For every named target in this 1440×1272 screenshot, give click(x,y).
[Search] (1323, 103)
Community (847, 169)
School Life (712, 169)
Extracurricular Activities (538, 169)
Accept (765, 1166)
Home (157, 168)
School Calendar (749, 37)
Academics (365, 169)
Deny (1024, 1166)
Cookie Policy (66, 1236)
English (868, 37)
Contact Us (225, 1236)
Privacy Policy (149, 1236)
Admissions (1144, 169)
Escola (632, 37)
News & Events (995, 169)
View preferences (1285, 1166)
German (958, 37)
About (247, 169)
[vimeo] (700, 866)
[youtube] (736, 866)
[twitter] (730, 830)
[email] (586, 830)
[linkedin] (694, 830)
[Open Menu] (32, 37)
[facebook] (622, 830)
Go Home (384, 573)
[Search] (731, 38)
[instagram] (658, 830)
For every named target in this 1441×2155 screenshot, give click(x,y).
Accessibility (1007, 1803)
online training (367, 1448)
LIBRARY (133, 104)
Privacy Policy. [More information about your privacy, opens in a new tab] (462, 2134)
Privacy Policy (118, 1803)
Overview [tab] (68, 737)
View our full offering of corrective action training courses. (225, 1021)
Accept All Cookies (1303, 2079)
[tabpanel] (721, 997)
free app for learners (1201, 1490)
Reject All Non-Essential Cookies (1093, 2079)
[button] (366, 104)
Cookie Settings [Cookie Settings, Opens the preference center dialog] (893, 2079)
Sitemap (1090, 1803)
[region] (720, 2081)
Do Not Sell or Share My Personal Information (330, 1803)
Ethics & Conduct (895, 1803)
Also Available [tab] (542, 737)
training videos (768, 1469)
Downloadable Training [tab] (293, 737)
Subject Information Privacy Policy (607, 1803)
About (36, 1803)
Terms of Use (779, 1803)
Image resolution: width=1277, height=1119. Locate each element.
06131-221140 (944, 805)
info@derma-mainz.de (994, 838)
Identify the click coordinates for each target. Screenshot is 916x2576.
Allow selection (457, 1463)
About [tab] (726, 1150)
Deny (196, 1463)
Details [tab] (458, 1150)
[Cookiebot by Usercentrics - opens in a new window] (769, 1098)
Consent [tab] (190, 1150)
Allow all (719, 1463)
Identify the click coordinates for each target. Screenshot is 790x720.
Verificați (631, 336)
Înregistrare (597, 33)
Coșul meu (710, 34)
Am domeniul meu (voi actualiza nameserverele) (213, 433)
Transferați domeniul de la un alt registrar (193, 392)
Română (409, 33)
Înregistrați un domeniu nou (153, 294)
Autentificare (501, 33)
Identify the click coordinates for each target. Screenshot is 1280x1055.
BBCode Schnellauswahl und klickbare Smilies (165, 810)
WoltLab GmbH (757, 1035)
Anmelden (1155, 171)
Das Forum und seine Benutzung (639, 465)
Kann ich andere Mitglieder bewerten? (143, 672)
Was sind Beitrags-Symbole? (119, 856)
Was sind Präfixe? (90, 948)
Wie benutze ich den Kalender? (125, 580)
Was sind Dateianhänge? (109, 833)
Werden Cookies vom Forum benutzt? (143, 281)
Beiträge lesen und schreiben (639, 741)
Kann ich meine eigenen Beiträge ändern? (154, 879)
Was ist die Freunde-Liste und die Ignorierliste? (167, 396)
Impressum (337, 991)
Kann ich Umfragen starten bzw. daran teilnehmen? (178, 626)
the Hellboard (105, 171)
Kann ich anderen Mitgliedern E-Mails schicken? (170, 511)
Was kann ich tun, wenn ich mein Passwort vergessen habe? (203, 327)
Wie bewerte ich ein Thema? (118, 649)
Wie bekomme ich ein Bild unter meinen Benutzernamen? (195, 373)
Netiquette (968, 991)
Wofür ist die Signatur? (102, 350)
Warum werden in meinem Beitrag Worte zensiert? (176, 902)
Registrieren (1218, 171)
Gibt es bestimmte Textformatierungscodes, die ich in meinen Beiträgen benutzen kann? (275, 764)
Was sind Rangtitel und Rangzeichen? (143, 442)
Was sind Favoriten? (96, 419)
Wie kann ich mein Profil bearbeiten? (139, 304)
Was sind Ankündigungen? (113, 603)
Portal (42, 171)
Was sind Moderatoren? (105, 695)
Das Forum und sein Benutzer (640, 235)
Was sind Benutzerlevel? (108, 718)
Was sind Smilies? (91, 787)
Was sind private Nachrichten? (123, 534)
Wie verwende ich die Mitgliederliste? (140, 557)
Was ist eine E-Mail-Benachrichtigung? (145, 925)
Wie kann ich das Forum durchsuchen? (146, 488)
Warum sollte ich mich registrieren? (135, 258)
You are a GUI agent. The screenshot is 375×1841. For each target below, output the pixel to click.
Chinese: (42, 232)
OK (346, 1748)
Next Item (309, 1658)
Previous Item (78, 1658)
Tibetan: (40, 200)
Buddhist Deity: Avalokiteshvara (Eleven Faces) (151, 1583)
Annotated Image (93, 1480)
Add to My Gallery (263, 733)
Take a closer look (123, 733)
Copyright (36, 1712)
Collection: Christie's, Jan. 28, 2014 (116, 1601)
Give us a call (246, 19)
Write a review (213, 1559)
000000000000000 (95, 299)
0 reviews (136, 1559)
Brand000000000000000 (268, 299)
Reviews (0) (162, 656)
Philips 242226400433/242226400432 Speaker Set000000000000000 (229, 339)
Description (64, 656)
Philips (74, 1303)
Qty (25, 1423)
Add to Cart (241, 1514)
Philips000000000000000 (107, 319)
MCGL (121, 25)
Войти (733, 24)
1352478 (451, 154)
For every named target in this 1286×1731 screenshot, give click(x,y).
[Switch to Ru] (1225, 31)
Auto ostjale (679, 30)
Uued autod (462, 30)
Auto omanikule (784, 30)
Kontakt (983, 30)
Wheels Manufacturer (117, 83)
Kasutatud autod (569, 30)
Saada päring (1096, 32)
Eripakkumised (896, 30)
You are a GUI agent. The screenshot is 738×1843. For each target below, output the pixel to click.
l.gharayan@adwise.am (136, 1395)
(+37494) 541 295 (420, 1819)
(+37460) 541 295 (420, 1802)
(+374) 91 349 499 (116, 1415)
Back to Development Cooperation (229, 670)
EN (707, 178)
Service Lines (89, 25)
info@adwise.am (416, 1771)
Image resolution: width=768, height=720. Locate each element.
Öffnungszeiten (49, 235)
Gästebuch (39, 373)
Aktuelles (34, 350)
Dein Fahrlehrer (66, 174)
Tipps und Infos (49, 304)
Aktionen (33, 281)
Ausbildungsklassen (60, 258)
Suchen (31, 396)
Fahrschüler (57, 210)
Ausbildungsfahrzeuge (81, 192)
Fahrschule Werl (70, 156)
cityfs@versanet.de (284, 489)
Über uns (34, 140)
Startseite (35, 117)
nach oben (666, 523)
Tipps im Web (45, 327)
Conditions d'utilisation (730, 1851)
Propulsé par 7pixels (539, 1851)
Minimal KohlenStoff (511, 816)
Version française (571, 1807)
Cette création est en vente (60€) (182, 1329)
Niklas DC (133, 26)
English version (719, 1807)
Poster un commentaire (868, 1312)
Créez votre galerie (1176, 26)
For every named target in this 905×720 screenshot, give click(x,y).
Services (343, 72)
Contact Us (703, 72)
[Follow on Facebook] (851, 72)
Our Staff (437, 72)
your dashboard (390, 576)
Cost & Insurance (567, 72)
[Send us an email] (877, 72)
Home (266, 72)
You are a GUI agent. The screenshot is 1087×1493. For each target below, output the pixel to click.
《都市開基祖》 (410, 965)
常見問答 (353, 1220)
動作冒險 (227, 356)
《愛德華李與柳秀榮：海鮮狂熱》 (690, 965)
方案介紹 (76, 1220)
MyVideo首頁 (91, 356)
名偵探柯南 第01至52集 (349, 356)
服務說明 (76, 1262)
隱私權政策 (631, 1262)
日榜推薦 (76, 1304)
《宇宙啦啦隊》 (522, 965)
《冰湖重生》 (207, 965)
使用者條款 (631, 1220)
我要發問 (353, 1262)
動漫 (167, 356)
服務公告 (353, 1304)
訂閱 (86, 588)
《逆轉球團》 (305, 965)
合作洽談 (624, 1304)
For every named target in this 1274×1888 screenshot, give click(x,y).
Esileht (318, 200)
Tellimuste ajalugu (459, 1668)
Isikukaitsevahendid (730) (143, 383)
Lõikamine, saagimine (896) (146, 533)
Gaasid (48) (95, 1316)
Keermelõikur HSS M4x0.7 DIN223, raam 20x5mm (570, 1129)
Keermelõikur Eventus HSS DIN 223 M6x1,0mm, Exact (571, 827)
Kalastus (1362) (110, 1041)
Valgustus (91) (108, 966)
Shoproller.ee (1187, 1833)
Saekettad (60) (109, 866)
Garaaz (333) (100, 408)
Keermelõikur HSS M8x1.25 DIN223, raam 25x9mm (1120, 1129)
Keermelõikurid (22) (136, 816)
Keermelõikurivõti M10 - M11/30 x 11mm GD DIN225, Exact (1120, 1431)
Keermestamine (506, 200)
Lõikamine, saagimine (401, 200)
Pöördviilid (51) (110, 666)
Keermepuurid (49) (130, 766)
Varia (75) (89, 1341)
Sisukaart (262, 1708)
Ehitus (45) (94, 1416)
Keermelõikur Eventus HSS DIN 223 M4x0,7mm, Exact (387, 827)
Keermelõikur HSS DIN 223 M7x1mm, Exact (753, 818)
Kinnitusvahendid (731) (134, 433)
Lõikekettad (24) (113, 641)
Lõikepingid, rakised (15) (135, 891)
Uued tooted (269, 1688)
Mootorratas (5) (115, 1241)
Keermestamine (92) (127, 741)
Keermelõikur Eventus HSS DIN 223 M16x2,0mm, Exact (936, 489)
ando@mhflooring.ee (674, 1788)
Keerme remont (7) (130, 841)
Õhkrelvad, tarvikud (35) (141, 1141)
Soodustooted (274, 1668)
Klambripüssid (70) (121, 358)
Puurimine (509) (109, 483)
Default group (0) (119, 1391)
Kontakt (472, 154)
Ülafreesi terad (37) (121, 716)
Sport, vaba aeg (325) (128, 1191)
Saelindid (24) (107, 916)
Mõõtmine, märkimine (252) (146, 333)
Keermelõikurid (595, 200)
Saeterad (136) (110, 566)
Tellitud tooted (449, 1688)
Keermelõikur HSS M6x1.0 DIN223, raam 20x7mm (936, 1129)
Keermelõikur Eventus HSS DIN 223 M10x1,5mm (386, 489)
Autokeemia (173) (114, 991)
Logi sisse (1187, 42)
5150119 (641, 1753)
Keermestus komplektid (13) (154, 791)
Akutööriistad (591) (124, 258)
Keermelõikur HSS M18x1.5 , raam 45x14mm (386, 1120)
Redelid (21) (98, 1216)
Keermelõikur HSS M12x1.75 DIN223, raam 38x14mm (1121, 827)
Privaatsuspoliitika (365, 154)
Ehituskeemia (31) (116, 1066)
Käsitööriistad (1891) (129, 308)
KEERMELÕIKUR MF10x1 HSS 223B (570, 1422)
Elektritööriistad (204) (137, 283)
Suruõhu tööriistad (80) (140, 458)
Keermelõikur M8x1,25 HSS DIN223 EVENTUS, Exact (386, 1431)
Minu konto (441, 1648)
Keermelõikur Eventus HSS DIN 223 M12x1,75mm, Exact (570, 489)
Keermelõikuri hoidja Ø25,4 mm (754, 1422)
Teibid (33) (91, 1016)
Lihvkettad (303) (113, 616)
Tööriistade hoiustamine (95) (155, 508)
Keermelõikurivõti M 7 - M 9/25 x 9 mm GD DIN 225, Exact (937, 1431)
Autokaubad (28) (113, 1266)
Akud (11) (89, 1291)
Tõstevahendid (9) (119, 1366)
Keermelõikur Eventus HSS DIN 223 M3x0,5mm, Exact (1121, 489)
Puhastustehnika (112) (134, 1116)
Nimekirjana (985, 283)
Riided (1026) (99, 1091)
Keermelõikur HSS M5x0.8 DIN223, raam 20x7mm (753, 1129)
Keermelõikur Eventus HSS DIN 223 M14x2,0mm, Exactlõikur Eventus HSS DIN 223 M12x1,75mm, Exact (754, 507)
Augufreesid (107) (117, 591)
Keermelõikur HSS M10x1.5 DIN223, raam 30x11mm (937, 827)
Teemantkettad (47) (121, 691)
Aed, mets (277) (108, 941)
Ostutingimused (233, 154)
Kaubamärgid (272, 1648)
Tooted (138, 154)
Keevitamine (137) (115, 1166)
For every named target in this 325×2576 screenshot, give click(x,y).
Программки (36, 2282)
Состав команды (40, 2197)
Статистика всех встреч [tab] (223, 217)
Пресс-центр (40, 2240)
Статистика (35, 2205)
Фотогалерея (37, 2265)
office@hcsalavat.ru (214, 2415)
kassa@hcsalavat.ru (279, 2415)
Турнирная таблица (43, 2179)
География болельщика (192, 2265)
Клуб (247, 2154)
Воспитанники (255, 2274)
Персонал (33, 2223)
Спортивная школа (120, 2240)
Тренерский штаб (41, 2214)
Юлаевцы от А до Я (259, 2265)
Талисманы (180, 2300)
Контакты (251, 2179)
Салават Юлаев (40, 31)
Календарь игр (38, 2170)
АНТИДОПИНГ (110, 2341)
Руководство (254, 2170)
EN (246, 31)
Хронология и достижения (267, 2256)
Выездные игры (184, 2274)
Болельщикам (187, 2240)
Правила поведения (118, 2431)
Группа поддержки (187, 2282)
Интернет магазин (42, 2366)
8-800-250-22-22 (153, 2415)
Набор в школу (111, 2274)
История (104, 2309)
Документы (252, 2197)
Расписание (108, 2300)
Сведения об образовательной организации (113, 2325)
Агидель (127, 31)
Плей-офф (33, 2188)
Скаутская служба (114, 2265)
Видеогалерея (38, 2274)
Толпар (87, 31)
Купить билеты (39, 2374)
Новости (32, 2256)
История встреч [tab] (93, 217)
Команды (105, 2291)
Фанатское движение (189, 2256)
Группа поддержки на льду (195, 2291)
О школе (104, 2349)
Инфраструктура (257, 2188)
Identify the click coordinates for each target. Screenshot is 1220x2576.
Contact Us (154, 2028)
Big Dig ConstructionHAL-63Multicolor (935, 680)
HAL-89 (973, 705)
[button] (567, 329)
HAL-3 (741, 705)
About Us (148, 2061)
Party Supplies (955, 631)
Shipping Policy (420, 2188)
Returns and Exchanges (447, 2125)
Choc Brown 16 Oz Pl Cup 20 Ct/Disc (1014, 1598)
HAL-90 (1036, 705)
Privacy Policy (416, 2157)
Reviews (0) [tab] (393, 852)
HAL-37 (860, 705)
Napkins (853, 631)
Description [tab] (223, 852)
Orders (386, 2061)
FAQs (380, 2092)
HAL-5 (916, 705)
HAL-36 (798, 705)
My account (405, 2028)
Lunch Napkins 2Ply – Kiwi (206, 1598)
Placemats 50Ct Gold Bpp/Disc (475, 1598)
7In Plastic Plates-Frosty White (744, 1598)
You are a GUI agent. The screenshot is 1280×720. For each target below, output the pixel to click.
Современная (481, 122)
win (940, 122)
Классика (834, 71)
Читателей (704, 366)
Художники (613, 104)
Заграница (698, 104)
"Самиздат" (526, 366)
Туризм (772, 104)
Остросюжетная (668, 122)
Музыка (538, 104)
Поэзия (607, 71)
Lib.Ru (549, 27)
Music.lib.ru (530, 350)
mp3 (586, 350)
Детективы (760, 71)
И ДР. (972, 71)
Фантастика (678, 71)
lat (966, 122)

Goal: Copy the part of the entries that opens with the line containing "История (104, 2309)" and closes with the line containing "Placemats 50Ct Gold Bpp/Disc (475, 1598)", swapping "Napkins" for "Serviettes" and leaving everything else as it is.

Complete output:
История (104, 2309)
Документы (252, 2197)
Расписание (108, 2300)
Сведения об образовательной организации (113, 2325)
Агидель (127, 31)
Плей-офф (33, 2188)
Скаутская служба (114, 2265)
Видеогалерея (38, 2274)
Толпар (87, 31)
Купить билеты (39, 2374)
Новости (32, 2256)
История встреч [tab] (93, 217)
Команды (105, 2291)
Фанатское движение (189, 2256)
Группа поддержки на льду (195, 2291)
О школе (104, 2349)
Инфраструктура (257, 2188)
Identify the click coordinates for each target. Screenshot is 1220x2576.
Contact Us (154, 2028)
Big Dig ConstructionHAL-63Multicolor (935, 680)
HAL-89 (973, 705)
[button] (567, 329)
HAL-3 (741, 705)
About Us (148, 2061)
Party Supplies (955, 631)
Shipping Policy (420, 2188)
Returns and Exchanges (447, 2125)
Choc Brown 16 Oz Pl Cup 20 Ct/Disc (1014, 1598)
HAL-90 (1036, 705)
Privacy Policy (416, 2157)
Reviews (0) [tab] (393, 852)
HAL-37 (860, 705)
Serviettes (853, 631)
Description [tab] (223, 852)
Orders (386, 2061)
FAQs (380, 2092)
HAL-5 (916, 705)
HAL-36 (798, 705)
My account (405, 2028)
Lunch Serviettes 2Ply – Kiwi (206, 1598)
Placemats 50Ct Gold Bpp/Disc (475, 1598)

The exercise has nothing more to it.